First, the Green Party announced that the National Minimum Wage (NMW) would be raised to £10 per hour by 2020 if they were to be elected. Labour’s pledge was to make it £8 per hour by the same year.
The image below, taken from Peninsula’s recent white paper on the minimum wage, the show’s that Labour’s pledge is really just more of the same, and the Greens’ would require quite a leap:
David Cameron mentioned in his conference speech that it would “soon” be £7 (it’s currently £6.50) and that anyone on the NMW would be excluded from tax altogether (thanks to a raising of the threshold from £10,000 to £12,500). But Lord Freud planted a time bomb at the Tory conference by saying at a fringe event (in response to a question from the floor) that some disabled people should be allowed to work for £2 per hour if they were willing to do it, on account of a perceived lower level of productivity. It exploded halfway through October and Lord Freud apologised after senior Tories disowned the comments.
What’s odd is that the policy had become roundly accepted by the mid-noughties, with parties on the left and right agreeing that under the influence of the Low Pay Commission, the NMW was not harming business and was protecting those it always intended to help from exploitation.
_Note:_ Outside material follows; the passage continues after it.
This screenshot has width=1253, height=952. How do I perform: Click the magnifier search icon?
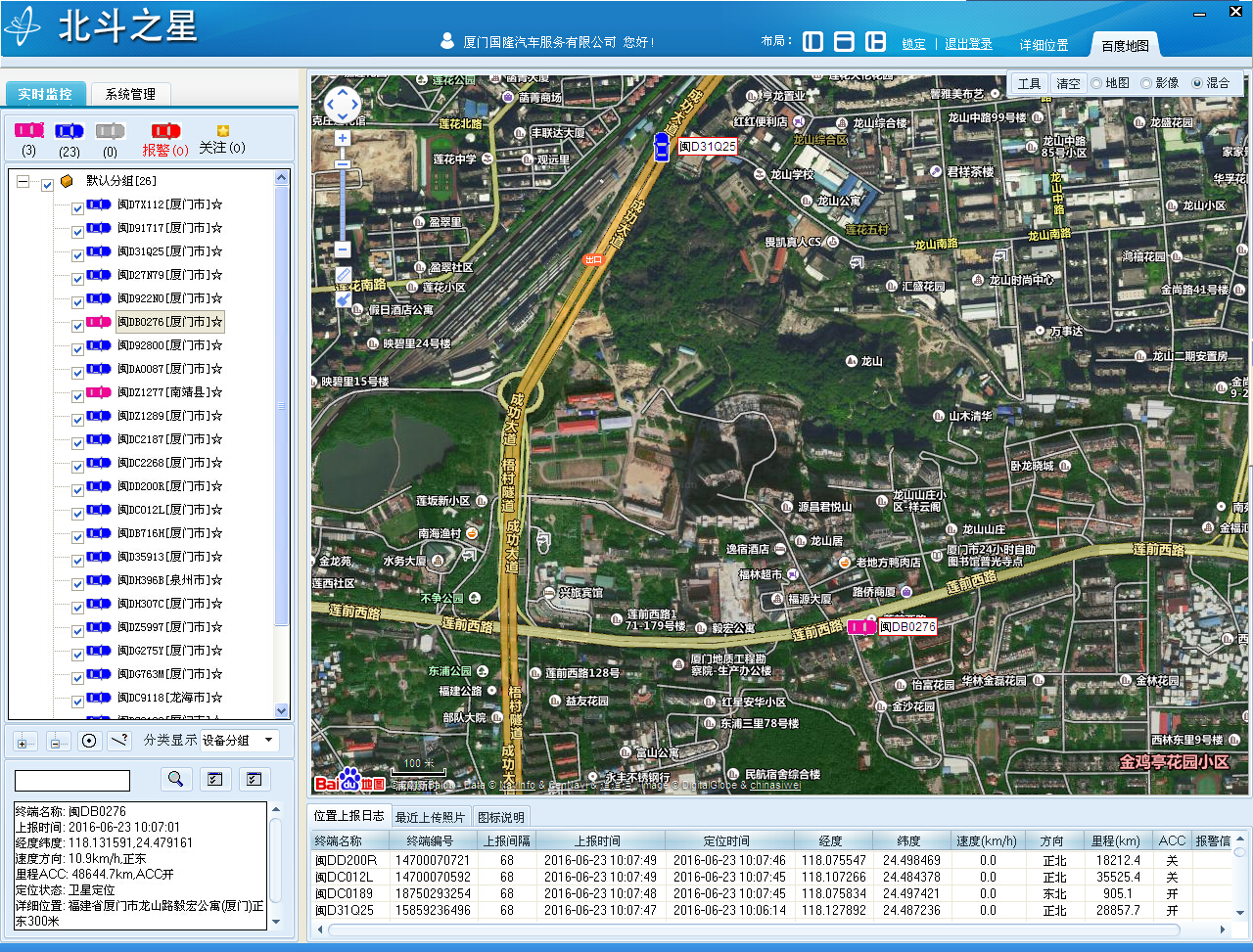[x=176, y=779]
It seems now there’s a renewed appetite for politicians to use the NMW as a vote-winner. On the left, it’s presented as a tool for empowering the poor. On the right, it’s an example of the “nanny state” and anti-competitive – although it’s worth noting that this view isn’t represented in the centre-right. Basically, with a general election looming the parties are crystallising into “play to the choir” mode – although it has to be said that from the Greens to UKIP, there’s no official policy to abolish the minimum wage.
Peninsula’s white paper also takes you through the history of the minimum wage and details the exemptions and offset rules that most of us probably never knew about. You come away from it realising that the National Minimum Wage isn’t such a black/white left/right issue after all – and with a renewed realisation that it’s a policy that can’t be ignored.